Facebook est tout sourire en Belgique.
La société Internet de Mark Zuckerberg est parvenue à inverser, en appel, une décision de justice qui lui enjoignait de ne plus collecter les données d’internautes non connectés à son réseau social, qu’ils disposent ou non d’un compte.
La décision en question avait été rendue le 9 novembre 2015 par le juge des référés du tribunal néerlandophone de première instance de Bruxelles.
Menacé, en cas de refus d’obtempérer dans les 48 heures, d’une amende de 250 000 euros par jour, Facebook avait décidé de fermer l’accès à l’ensemble de ses services pour les internautes belges non inscrits, en expliquant qu’à défaut de pouvoir collecter des données, la sécurité n’était plus assurée.
Pour saisir les subtilités du dossier, il faut remonte au 27 novembre 2014, data choisie par la multinationale pour annoncer une révision imminente de sa Déclaration des droits et responsabilités, mais aussi de sa politique relative aux données et aux cookies.
Ces changements étaient entrés en vigueur le 30 janvier 2015. Quelques semaines plus tard, la CPVP, équivalent de la CNIL française, était montée au créneau, sollicitée par des « utilisateurs inquiets » tout comme par le Parlement fédéral… et Bart Tommelein, alors secrétaire d’État à la Lutte contre la fraude sociale, à la Protection de la vie privée et à la Mer du Nord.
Désirant savoir si elle était bel et bien compétente pour examiner – et éventuellement sanctionner – les pratiques de Facebook, l’autorité nationale avait saisi la justice. Elle s’était par ailleurs attaché l’expertise technique des chercheurs de l’université catholique de Louvain (KUL) et de l’université libre néerlandophone de Bruxelles (VUB).
Il en avait résulté plusieurs recommandations adressées à Facebook au mois de mai.
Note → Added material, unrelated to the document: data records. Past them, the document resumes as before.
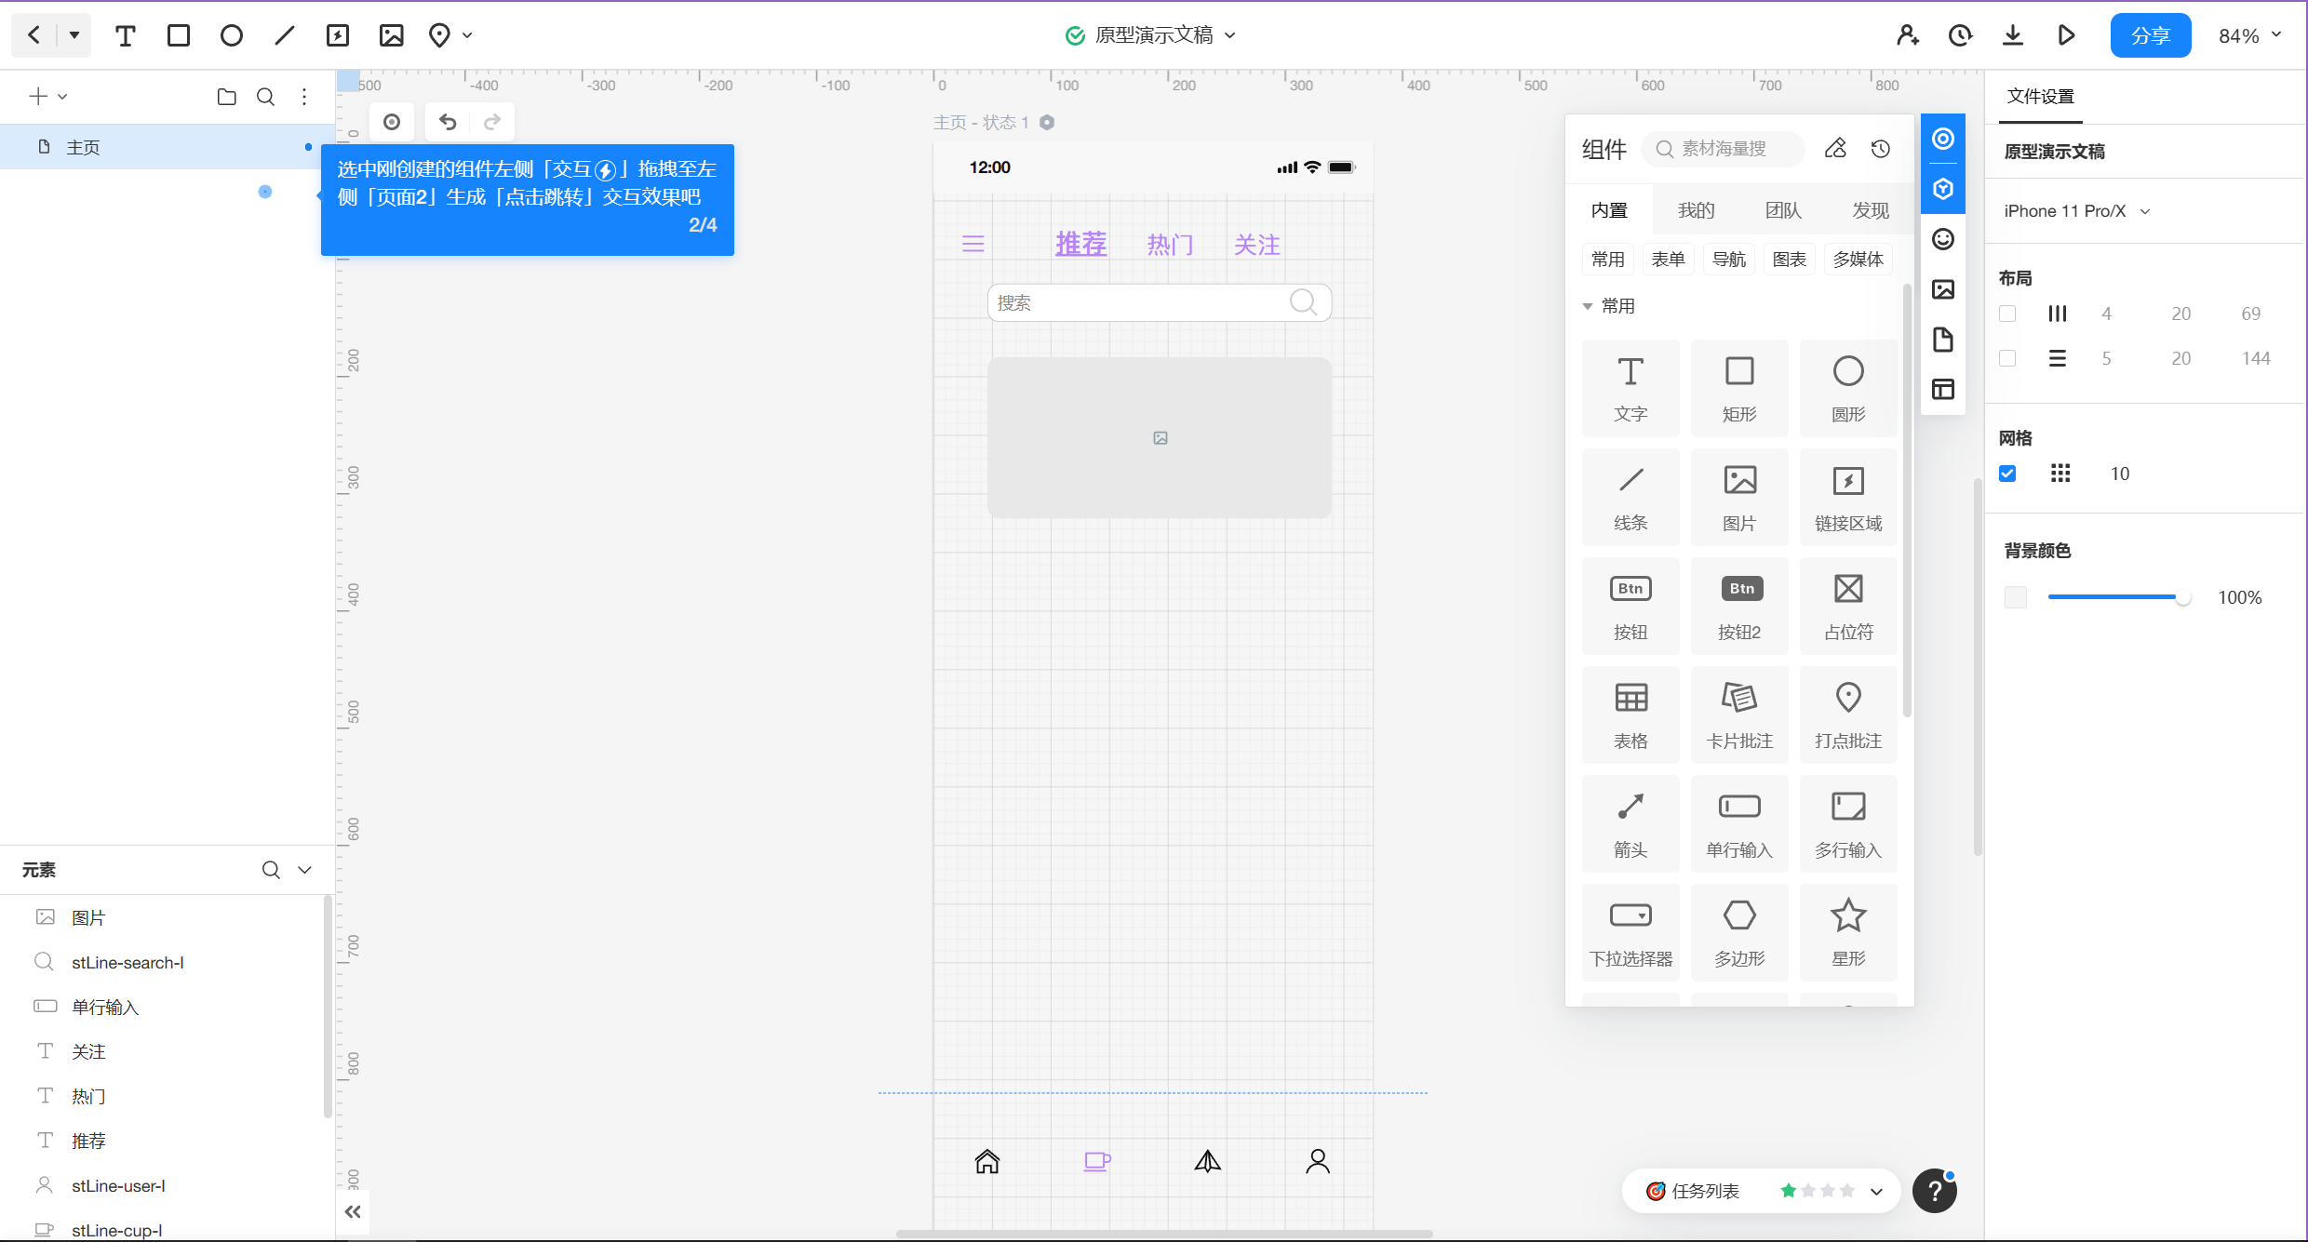Image resolution: width=2308 pixels, height=1242 pixels.
Task: Select the 导航 category tab
Action: (1728, 259)

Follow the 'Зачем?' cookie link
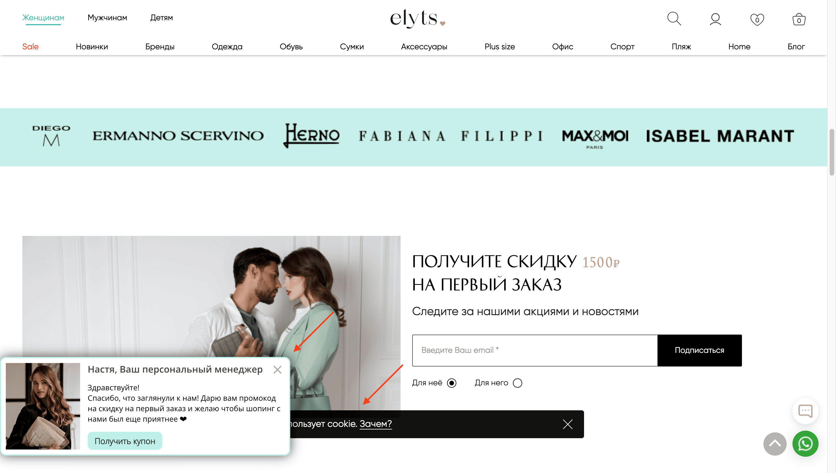376,424
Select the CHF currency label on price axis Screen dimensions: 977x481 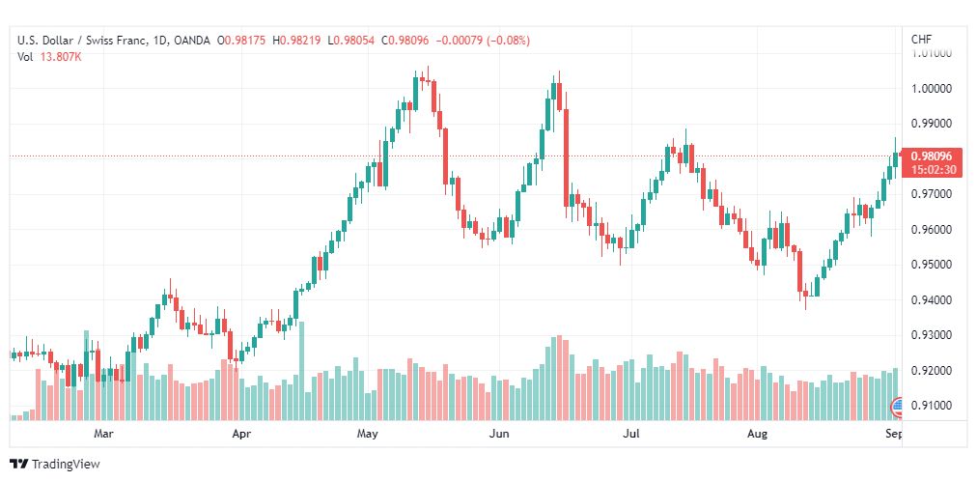(x=922, y=40)
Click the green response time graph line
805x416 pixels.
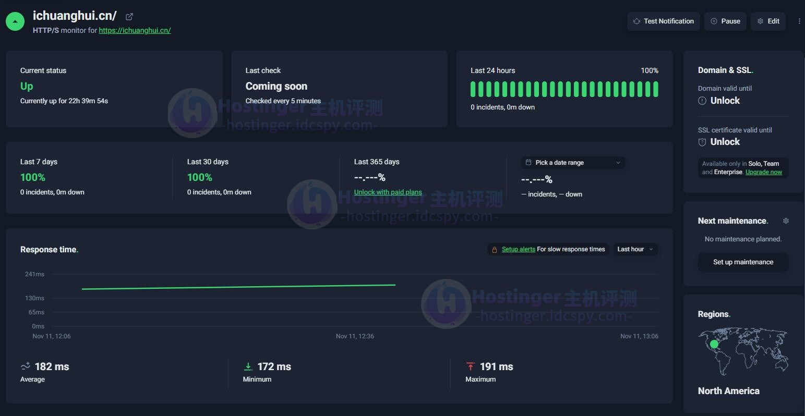tap(238, 287)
En tête de liste, renoncer à toute collecte et utilisation de données par le biais de cookies et de modules sociaux, sauf avec le consentement indubitable et spécifique des personnes concernées, via un opt-in et dans la mesure où cela est strictement nécessaire.
Facebook, pour sa part, estimait que c’était sa filiale irlandaise qui devait, en tant que siège européen du groupe, être considérée comme seule responsable du traitement des données et donc comme personne de contact pour l’enquête.
Au cœur de l’argumentaire, la notion de sous-traitance, abordée dans les CGU. Il y est en l’occurrence précisé que tous les utilisateurs localisés en dehors des États-Unis et du Canada doivent conclure un contrat avec Facebook Irlande : la maison mère Facebook Inc. n’agirait qu’en tant qu’intermédiaire pour l’enregistrement et l’hébergement de données.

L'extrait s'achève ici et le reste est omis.